L’ultima, incredibile svolta, accade nel 2014. La poesia “In morte di un’amica” viene resa pubblica e diffusa da tv e giornali. È mentre sfoglia un quotidiano che Patrizia Bianchi riconosce la calligrafia di un vecchio amico, così si precipita in procura. Chi avrebbe scritto la lettera, dice, è Stefano Binda, all’epoca conoscente di Lidia perché entrambi nell’ambiente di Comunione e Liberazione. Viene fuori, infatti, che quello strano simbolo apposto come firma è proprio il simbolo dell’associazione, e che tutti i ragazzi lo utilizzavano come marchio di appartenenza.

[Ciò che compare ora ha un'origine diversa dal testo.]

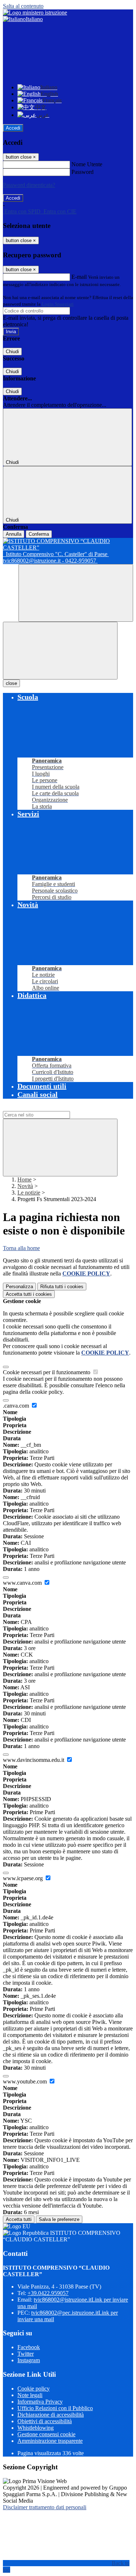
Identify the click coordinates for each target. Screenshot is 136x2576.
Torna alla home (21, 1248)
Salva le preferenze (59, 2219)
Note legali (29, 2395)
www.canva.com (23, 1583)
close (11, 683)
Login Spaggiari (58, 304)
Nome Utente (86, 164)
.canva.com (16, 1406)
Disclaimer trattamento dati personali (44, 2507)
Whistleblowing (35, 2428)
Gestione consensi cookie (46, 2434)
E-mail (79, 277)
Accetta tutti (29, 1294)
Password (82, 172)
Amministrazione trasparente (50, 2441)
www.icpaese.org (23, 1878)
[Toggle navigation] (60, 650)
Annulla (13, 534)
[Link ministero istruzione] (35, 12)
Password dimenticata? (29, 185)
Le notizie (28, 1192)
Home (24, 1179)
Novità (25, 1186)
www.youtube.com (25, 2081)
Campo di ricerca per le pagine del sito (47, 1108)
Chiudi (12, 351)
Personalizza (19, 1286)
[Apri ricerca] (75, 593)
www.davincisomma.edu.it (34, 1760)
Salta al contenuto (23, 6)
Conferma (39, 534)
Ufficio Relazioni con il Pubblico (55, 2408)
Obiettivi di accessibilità (44, 2421)
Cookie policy (33, 2388)
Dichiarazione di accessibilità (50, 2415)
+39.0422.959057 (48, 2293)
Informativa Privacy (40, 2402)
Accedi (13, 128)
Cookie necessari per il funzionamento (47, 1372)
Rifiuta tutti (61, 1286)
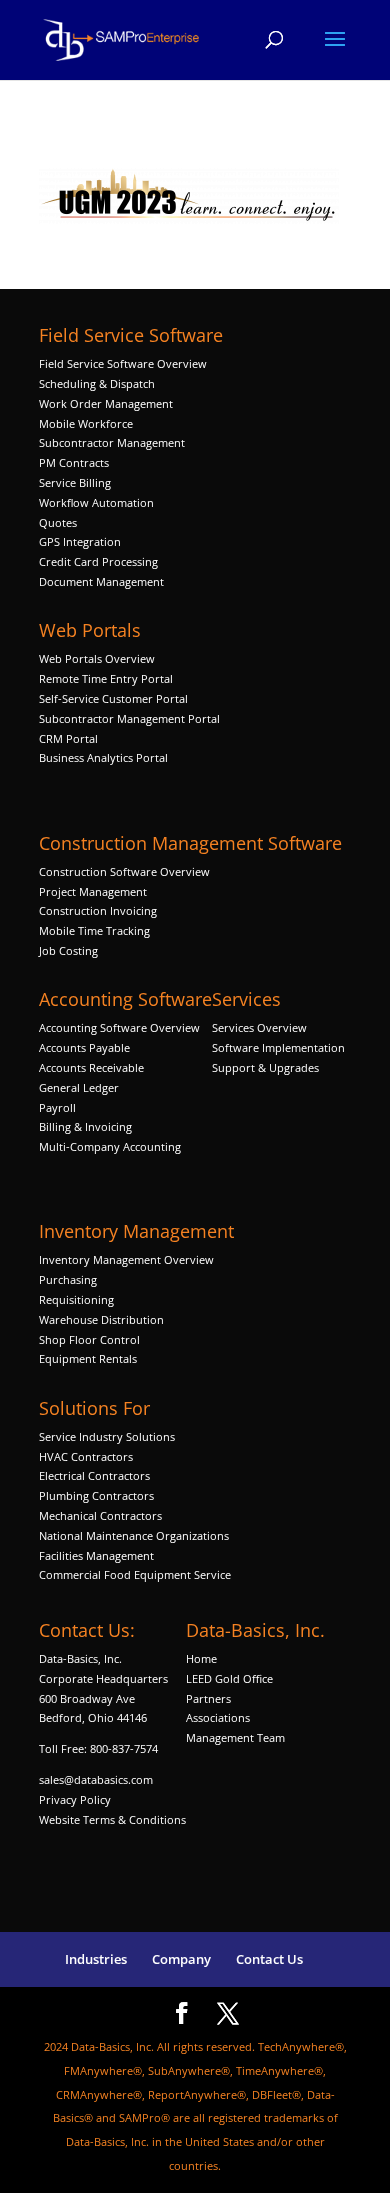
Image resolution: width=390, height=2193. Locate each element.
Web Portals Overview (97, 658)
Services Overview (259, 1027)
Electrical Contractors (94, 1475)
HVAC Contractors (86, 1456)
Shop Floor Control (89, 1339)
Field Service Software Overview (123, 363)
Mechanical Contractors (100, 1515)
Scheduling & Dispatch (97, 383)
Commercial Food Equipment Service (135, 1574)
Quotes (58, 522)
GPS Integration (80, 541)
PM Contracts (74, 462)
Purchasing (68, 1279)
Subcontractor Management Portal (129, 718)
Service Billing (75, 482)
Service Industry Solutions (107, 1436)
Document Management (103, 581)
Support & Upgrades (265, 1067)
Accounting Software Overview (119, 1027)
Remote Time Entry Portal (106, 678)
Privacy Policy (75, 1799)
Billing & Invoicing (85, 1126)
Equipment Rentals (88, 1358)
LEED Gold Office (229, 1678)
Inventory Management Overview (126, 1259)
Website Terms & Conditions (112, 1819)
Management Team (235, 1737)
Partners (208, 1698)
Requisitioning (78, 1299)
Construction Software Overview (124, 871)
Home (201, 1658)
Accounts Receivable (91, 1067)
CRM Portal (68, 738)
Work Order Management (106, 403)
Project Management (93, 891)
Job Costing (68, 950)
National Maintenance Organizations (134, 1535)
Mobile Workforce (86, 423)
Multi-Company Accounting (110, 1146)
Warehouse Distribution (101, 1319)
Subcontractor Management (112, 442)
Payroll (57, 1107)
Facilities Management (96, 1555)
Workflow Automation (96, 502)
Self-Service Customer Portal (113, 698)
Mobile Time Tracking (94, 930)
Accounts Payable (84, 1047)
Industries (96, 1959)
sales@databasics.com (96, 1779)
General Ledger (79, 1087)
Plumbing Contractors (96, 1495)
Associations (218, 1717)
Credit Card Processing (98, 561)
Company (181, 1959)
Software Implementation (278, 1047)
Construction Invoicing (99, 910)
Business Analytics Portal (103, 757)
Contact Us (269, 1959)
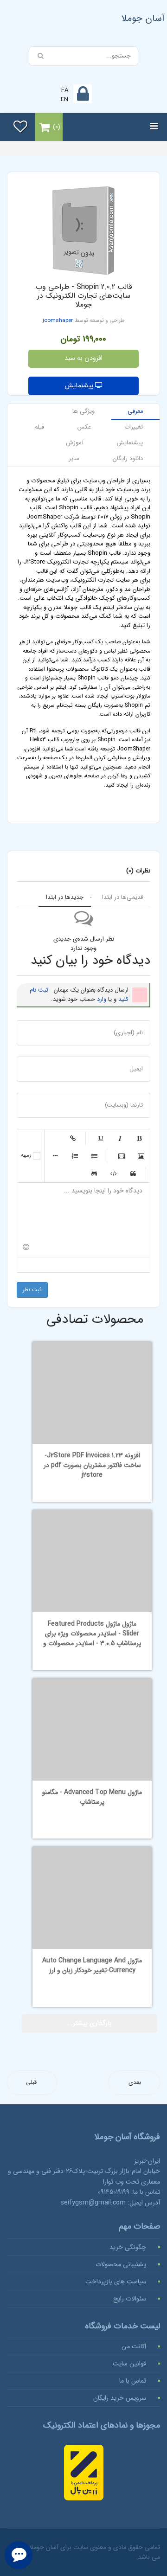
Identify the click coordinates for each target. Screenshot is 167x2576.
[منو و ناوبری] (154, 127)
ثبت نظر (32, 1289)
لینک (73, 1138)
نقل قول (133, 1173)
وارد (101, 999)
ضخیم (139, 1138)
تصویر (141, 1156)
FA (64, 90)
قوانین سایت (129, 2363)
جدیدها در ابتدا (65, 897)
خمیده (120, 1138)
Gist (94, 1173)
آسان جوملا (143, 18)
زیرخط (100, 1138)
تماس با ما (132, 2380)
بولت (55, 1156)
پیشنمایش (79, 385)
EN (64, 99)
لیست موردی (94, 1156)
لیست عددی (75, 1156)
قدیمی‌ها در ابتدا (122, 897)
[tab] (135, 412)
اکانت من (134, 2346)
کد (114, 1173)
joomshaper (58, 320)
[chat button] (18, 2555)
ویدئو (121, 1156)
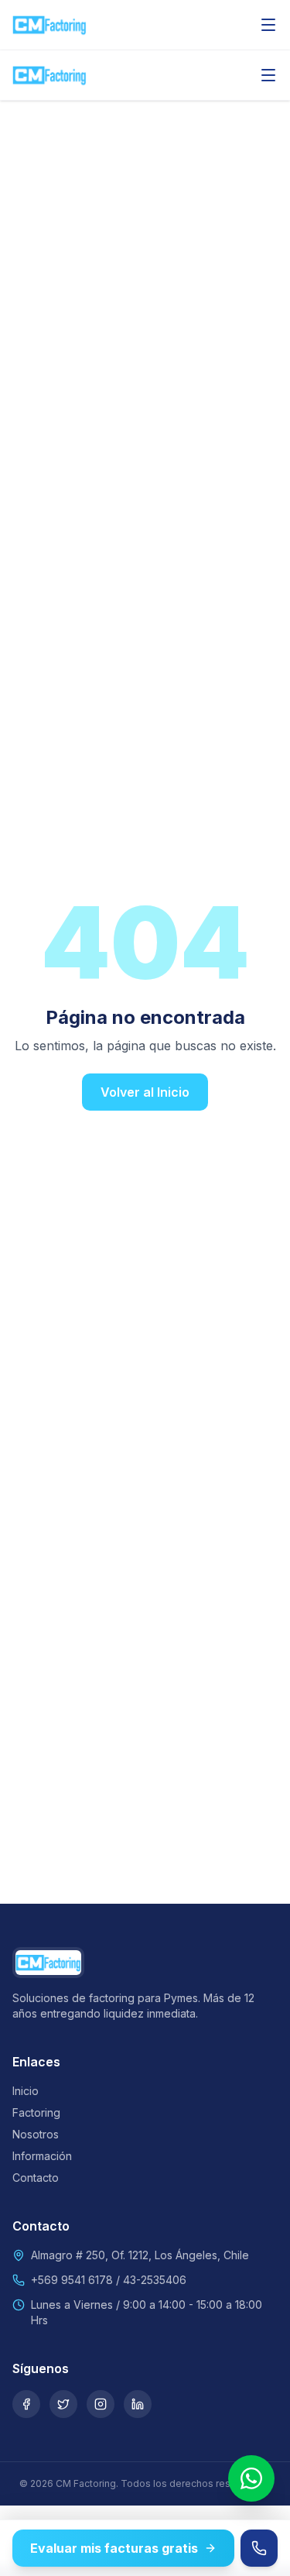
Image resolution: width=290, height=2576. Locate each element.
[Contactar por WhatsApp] (251, 2478)
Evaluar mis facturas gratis (114, 2548)
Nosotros (35, 2134)
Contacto (35, 2177)
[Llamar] (259, 2548)
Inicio (25, 2090)
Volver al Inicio (145, 1092)
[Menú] (268, 24)
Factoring (36, 2112)
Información (42, 2155)
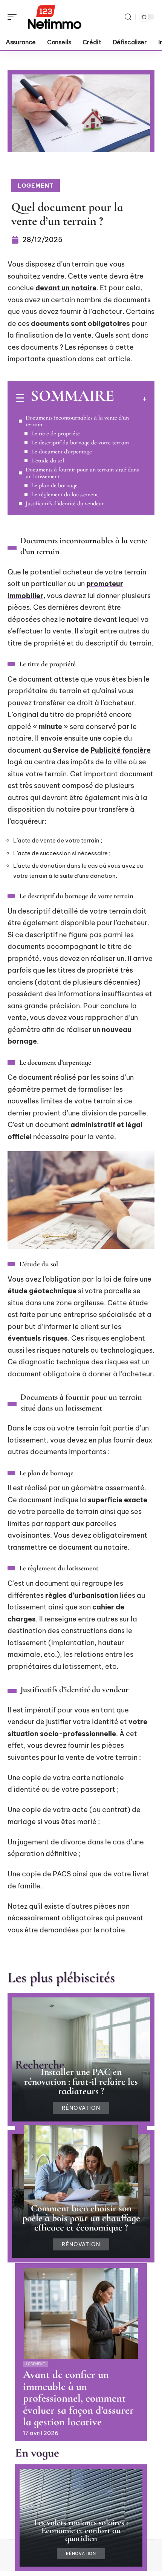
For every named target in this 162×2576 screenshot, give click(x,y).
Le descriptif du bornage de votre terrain (80, 442)
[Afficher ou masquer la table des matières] (130, 398)
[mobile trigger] (14, 17)
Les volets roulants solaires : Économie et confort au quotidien (81, 2530)
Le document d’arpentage (61, 451)
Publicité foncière (120, 750)
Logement (35, 185)
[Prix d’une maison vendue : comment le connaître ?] (81, 2170)
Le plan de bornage (54, 485)
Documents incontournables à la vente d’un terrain (77, 421)
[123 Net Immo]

Binda viene ufficialmente iscritto nel registro degli indagati il 15 gennaio 2016. Contro di lui non ci sono molte evidenze, d’altronde sono passati 29 anni dall’efferato omicidio, Patrizia negli interrogatori lo descrive però come un’intellettuale, un’amante della scrittura, molto devoto e soprattutto dedito all’eroina. Lui si difende dicendo che al momento dell’omicidio stava passando le Festività Natalizie a Pragelato. L’assioma su cui sembra basarsi tutto il processo è che l’autore della poesia è di certo l’assassino, e se la calligrafia è quella di Binda, allora è Binda ad aver ucciso Lidia Macchi. E quindi via di perizie grafolofiche: l’accusa si dice certa che la scrittura sia la sua, la perizia della difesa lo nega totalmente.
Il processo si conclude in primo grado con una condanna all’ergastolo e in Cassazione con l’assoluzione piena: nel mezzo si è scoperto, grazie alle parole dell’allora incaricato di analizzare i reperti rilevati sul cadavere di Lidia, che nel 1987 era stato impossibile isolare il DNA ritrovato e che i vetrini contenevano troppo poco materiale per esaminarlo con le tecnologie dell’epoca.
Nel 2000 i vestiti di Lidia e i 13 vetrini contenenti liquido seminale e altre tracce biologiche sono stati distrutti dietro ordinanza del Tribunale di Varese, dicendo così addio per sempre a un’ipotetica prova regina.